21 марта 1898 года симфония до минор впервые была исполнена в Петербурге под управлением Глазунова, которому автор посвятил ее. Дебют симфонии на первых порах принес мало радости.

«Характер ее (симфонии. — Н. Б.) тяжеловесный, мрачный, суровый, угрюмый, с редкими светлыми проблесками… — писал Цезарь Кюи. — Инструментовка густая, одноцветная и оглушительная…»

Далее критик пришел к выводу поистине парадоксальному: он назвал симфонию «посмертной оперой Вагнера, но не испорченной пением…» Отдав дань талантливости г-на Танеева, критик заметил, однако, что симфония производит «тяжелое, почти удручающее впечатление».

От Кюи постарался не отставать и Финдейзен, с такой же суровой однобокостью напирая на влияние Вагнера и Чайковского.

В Москве симфонии посчастливилось несколько более. Однако Ив. Липаев не преминул упрекнуть автора его «техническим мастерством», которое довлеет над творческим вдохновением. «Симфония не увлекает, не тронет вас, в ней музыка деланна, не вырвалась из глубины души. Так писали схоластики вроде Брамса и Брукнера…»

Современников не раз поражало удивительное спокойствие, с каким воспринимал Сергей Иванович наиболее яростную брань в печати по адресу своих сочинений.

Модест Ильич Чайковский припомнил, как после первого представления «Орестеи» он застал его за чтением рецензий, «в большинстве не только неодобрительных, но язвительных и насмешливых». Композитор предложил тут же прочесть вслух исключительно злое.

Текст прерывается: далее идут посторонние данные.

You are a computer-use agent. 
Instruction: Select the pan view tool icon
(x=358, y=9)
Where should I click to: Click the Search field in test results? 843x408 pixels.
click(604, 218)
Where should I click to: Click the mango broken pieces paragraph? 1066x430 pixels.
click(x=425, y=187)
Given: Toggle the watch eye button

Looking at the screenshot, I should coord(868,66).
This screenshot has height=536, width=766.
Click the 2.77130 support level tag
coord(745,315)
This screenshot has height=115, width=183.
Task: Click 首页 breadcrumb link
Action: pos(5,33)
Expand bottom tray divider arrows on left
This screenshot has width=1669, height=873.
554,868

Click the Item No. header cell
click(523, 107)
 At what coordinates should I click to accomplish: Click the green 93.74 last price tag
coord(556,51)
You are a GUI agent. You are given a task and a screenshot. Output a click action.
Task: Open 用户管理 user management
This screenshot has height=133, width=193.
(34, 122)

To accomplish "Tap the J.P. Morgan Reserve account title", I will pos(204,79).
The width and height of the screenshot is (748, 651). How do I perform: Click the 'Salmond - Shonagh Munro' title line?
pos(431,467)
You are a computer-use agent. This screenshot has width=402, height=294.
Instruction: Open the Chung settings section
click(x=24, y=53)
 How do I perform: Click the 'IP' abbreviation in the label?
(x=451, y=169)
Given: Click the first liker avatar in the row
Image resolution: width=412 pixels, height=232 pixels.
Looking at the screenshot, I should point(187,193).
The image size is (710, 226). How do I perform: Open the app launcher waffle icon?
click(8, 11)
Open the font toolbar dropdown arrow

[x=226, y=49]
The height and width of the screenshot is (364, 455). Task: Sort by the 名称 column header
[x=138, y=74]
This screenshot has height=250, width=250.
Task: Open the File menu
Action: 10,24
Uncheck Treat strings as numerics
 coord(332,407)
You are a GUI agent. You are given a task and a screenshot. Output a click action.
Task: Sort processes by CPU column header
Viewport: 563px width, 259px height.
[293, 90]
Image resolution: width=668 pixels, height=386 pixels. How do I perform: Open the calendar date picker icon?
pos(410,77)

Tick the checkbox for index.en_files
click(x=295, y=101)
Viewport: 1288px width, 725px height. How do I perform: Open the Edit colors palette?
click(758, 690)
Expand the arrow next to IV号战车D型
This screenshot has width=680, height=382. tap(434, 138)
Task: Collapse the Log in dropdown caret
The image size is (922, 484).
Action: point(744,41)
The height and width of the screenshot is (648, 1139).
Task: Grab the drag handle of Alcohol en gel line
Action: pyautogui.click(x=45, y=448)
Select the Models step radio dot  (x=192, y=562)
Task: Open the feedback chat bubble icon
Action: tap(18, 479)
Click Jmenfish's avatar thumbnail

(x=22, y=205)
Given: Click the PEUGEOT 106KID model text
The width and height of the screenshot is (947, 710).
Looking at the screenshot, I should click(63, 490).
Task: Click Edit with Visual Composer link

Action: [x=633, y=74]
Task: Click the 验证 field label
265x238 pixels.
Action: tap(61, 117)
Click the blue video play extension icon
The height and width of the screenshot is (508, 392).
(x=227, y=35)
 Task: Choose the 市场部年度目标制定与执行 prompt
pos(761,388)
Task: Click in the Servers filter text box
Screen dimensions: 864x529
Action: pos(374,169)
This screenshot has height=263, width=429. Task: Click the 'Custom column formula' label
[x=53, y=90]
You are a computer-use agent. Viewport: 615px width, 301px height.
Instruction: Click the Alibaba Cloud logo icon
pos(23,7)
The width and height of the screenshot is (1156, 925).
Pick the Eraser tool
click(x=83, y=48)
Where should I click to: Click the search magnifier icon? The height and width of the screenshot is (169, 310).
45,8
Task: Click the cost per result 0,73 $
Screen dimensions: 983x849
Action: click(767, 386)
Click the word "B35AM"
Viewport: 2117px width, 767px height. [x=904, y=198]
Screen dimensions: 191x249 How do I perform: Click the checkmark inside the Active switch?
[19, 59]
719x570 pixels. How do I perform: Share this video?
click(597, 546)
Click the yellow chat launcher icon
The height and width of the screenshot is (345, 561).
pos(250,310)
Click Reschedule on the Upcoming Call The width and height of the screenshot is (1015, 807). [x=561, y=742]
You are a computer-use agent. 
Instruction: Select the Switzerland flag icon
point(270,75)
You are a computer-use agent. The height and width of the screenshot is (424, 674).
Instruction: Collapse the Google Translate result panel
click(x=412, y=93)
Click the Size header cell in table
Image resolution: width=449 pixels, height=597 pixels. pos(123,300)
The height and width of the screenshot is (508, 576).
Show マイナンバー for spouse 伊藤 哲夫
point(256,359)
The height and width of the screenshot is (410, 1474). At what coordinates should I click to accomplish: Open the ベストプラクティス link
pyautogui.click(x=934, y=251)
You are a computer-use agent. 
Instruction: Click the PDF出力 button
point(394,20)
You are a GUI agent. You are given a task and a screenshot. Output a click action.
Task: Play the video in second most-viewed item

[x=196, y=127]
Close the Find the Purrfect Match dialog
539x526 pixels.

Модест Ильич запротестовал.

— Отчего? — спросил Танеев, как будто дело шло не о его десятилетнем труде. — Порицания всегда интереснее похвал. В них бывает часто много поучительного и справедливого. Если же нет, то неужели нельзя перенести спокойно несправедливость в порицании, когда мы столько раз в жизни выслушиваем незаслуженные похвалы?..

И он прочитал гостю самые ругательные статьи, такой же простой и ясный, как всегда, добродушно смеясь над наиболее ехидными.

И не было в этом ни тени позы, ни рисовки, но спокойное мужество мудреца, подкрепляемое верой в то, что будущее его оперы далеко впереди.

Истоки этого стоицизма следовало искать в неизменной приверженности композитора к идеалам Баруха Спинозы. Это было то мужество, которое, по словам нидерландского философа, стремится сохранить в человеке существование по одному предписанию разума… «Все реальное совершенно, — утверждал он, — а стало быть, невзгоды и удачи должно принимать как проявление совершенства…»

Когда слушаешь симфонию до минор, ноту суровой чистоты, ясности, бетховенского мужества отмечаешь с первых же минут.

Твердой рукой московский мастер вел слушателей по страницам лучших своих симфонических и камерных партитур сквозь грозы и бури испытаний, сквозь самый ад к вершинам торжества.

Его творческий метод был отмечен долгими поисками монолитных форм, сквозного тематического действия, продуманностью изложения мысли.

«Если, — писал он, — сочинение должно состоять из нескольких частей, то я приступаю собственно к сочинению не раньше, чем уясню себе характер последующих частей, непременно в соотношении с начальной частью и часто не ранее, чем для каждой из них не остановлюсь на определенных темах».

Почти все темы симфонии до минор содержатся уже в первой части.

Суровое и мрачное вступление напомнит слушателю интродукцию к «Орестее».

Темы, составляющие главную партию, в их превращениях и драматических столкновениях противостоят светлому и плавному вальсообразному напеву побочной партии. Невидимые нити связывают все здание симфонии.

Вместе с тем у каждой части свой собственный почерк.

По словам Владимира Протопопова, «…медленные части танеевских циклических произведений в большинстве своем принадлежат к высшим достижениям мирового музыкального искусства».